WHAT YOU SHOULD DO — Look through the entries below and return all lines including the word "column".

********************

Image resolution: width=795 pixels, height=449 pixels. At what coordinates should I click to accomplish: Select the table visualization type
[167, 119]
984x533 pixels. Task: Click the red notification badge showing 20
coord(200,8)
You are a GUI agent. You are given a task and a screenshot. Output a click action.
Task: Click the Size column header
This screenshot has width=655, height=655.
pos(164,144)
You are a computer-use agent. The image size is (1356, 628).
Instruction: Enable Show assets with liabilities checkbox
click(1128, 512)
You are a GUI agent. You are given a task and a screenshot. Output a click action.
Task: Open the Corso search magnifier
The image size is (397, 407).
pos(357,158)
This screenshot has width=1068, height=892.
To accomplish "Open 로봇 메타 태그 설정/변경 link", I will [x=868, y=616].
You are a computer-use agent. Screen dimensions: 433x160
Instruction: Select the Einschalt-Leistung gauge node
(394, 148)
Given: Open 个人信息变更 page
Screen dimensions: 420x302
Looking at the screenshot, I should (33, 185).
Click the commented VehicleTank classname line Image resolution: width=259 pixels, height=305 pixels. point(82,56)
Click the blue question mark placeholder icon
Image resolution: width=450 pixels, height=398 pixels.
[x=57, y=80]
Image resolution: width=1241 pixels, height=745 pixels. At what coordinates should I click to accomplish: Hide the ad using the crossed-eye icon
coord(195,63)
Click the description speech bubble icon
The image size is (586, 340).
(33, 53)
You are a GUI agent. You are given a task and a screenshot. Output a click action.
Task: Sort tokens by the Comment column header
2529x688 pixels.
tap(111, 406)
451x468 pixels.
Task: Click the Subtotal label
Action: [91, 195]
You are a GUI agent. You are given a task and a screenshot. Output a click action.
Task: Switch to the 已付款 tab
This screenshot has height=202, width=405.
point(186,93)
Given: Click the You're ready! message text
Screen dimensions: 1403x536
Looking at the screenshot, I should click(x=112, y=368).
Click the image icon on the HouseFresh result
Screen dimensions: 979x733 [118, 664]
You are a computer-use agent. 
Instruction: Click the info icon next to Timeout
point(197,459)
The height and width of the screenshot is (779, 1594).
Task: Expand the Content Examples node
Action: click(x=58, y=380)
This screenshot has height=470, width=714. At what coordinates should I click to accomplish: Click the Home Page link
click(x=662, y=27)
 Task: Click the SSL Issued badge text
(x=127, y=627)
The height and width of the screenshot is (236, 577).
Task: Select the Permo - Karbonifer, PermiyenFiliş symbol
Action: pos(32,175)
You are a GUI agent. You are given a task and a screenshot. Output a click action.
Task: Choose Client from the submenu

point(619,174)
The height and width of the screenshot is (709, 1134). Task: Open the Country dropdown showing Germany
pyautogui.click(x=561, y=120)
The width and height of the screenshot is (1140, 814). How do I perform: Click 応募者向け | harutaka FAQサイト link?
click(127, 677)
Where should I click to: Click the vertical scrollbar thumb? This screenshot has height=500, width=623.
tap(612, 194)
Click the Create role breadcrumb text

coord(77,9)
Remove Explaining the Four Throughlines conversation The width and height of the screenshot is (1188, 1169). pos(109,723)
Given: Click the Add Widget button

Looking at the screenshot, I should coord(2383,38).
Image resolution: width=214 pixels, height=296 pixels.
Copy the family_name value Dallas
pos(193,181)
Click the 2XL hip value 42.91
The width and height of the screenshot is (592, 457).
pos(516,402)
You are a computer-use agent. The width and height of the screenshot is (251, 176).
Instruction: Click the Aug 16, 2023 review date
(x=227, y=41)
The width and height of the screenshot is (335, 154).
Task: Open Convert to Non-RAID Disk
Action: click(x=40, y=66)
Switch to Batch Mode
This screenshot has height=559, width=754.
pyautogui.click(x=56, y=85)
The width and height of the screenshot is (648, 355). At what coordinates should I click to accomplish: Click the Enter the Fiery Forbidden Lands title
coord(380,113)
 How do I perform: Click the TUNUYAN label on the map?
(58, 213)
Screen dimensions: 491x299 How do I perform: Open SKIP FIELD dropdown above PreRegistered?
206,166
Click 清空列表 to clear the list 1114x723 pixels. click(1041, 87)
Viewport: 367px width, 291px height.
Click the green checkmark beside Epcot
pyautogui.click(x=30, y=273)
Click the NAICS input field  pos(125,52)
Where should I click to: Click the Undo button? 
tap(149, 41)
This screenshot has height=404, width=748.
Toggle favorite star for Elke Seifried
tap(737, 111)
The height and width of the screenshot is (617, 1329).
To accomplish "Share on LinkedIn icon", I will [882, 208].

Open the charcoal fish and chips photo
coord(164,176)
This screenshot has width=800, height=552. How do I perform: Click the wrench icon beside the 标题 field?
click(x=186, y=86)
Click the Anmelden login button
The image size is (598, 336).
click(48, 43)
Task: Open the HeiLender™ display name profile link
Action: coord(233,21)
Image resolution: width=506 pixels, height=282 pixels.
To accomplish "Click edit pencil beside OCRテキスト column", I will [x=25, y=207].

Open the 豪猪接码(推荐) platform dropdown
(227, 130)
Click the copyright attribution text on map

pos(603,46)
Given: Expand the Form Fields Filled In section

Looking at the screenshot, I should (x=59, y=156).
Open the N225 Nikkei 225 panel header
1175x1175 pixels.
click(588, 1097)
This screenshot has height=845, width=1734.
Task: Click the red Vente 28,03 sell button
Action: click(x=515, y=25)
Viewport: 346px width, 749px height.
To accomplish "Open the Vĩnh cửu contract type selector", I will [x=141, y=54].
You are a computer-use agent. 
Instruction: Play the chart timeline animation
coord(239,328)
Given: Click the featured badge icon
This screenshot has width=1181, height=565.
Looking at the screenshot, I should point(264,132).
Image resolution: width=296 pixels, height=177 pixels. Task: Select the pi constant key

********************

RESPONSE BOX —
Task: Click the Size column header
Task: Sort tokens by the Comment column header
To accomplish "Click edit pencil beside OCRテキスト column", I will [x=25, y=207].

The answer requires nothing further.